Labor Day marks the end of summer. But as we prepare to trade our bathing suits for sweaters, it’s important to remember that our need for relaxing and refreshing never goes away. Even though vacation season is almost over and we’re shifting our priorities to finish the year strong, we need to keep opportunities for rest and recharging in our calendars. If we fail to rest, we’re setting ourselves up for even bigger failures. In fact, we may need to rethink our relationship to rest entirely.
Rest and Productivity Aren’t Opposites
In his book Rest: Why You Get More Done When You Work Less, Alex Soojung-Kim Pang tackles a mythunderstanding that we carry about rest and work: that they are opposed. He writes that “Rest is an essential component of good work.” Not only will you find yourself burnt out if you refuse to rest, you’ll actually be missing a crucial part of the productivity process. Your brain can only be creative and come up with solutions if you give it space. Using neural scans, scientists have recently found that moments of insight and creativity actually happen when your brain is not engaged. Without this “white space,” your brain isn’t able to make the associations between different parts of your memory because it will be externally focused on the matter at hand.
Rest Isn’t Passive
Probably the biggest mythunderstanding about rest is that it means doing nothing. Although it can be restorative to settle into the couch and tune into the latest murder show on Netflix, there’s more than one way to recharge. One of our team members begins her day with a long walk before settling into her research. Another ends the working day with about an hour of playing guitar. Even Joyce Carol Oates famously works out her writing issues with vigorous runs. What makes rest, well, restorative isn’t that it involves lazing about, but rather that it gives us a mental break from our normal routines.
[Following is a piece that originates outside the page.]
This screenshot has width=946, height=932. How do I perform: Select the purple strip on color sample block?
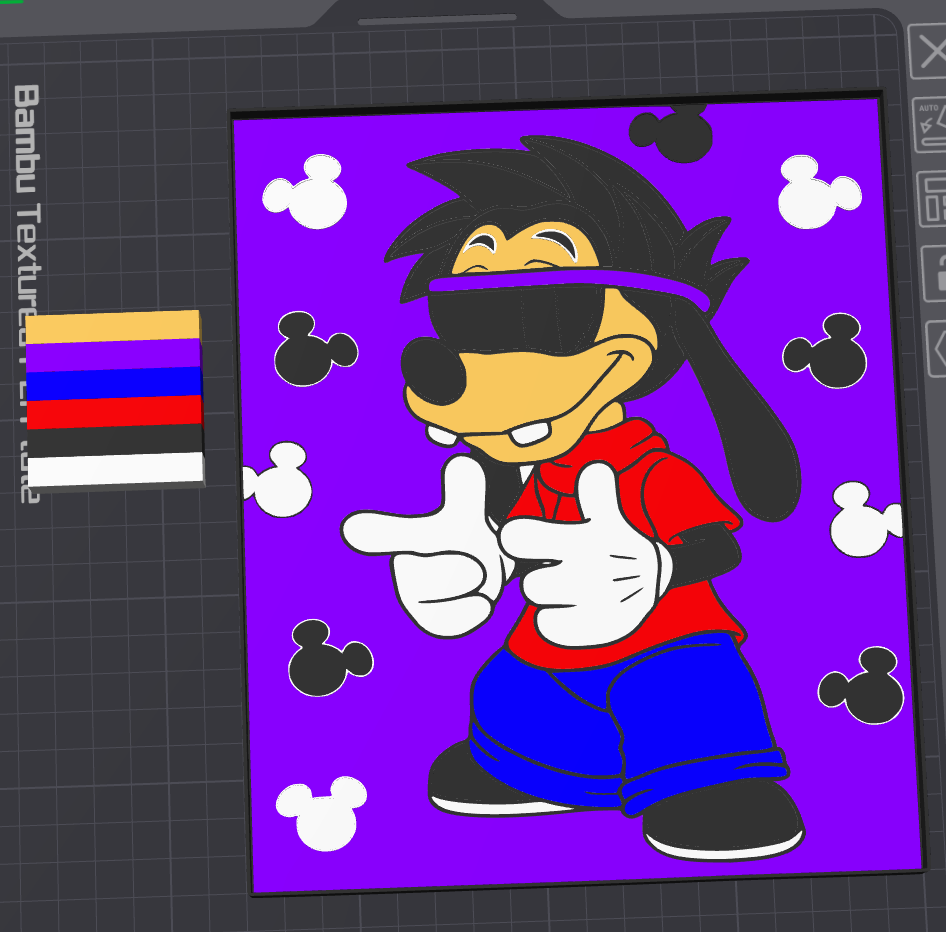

Even vacations work this way. As we have learned throughout the past year, a “staycation” doesn’t always offer you the same recharge as traveling because it doesn’t offer a complete break from our habitual lives. Even if you’re able to soak it up in the bath and read some thrillers seemingly just as well as you can crack a murder mystery on the sand, the results feel different. After all, your computer is still perched in the same spot and the laundry still piles up, no matter how many rejuvenating baths you take. Think about both literal and literary camp. Going to a different place allows you to think and act in ways outside of the ordinary because a camp has its own rules. This separation is essential to giving yourself the freedom to participate in camp culture and do things that you wouldn’t normally do. The not-normalness is the point. Rest, as a break from normalcy, is active and enables growth, because it gives you the opportunity to experience new things and think in new ways. This is why we get excited about resting when we take vacations – it’s fun to do things differently.
So, now that we’ve explained fun to you, how can you make sure that you keep rest in your routine?
Time block Your Vacations First
As we wrote in The ONE Thing, you need to make sure that your priorities are represented in how you think about your time. The easiest way to do that is to take your calendar and block out time. When you think about the coming year, rather than focusing solely on what you want accomplish in terms of your goals and your career, make sure that you are representing your commitment to the rest and recharging that inspires and invigorates you.
Plus, time blocking your vacations first will help you in all the other areas of your life because it will give you something to look forward to. It’s a win-win.